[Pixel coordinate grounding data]
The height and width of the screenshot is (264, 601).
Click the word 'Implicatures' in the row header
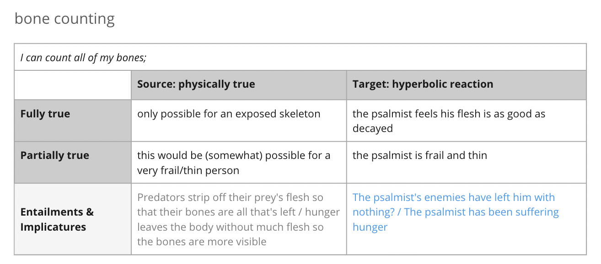pos(53,227)
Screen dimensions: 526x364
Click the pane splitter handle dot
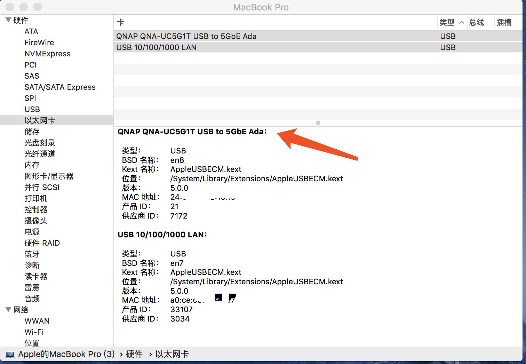[x=318, y=123]
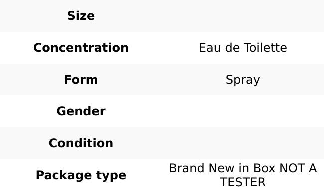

• WHAT THE TASK ASKS: Your task is to give again, unchanged, the lines from the line that contains "Screen dimensions: 526x364" to the end of the records. Include both end lines but no pictures.

• TASK SOLUTION:
Screen dimensions: 526x364
Click the pane splitter handle dot
[x=318, y=123]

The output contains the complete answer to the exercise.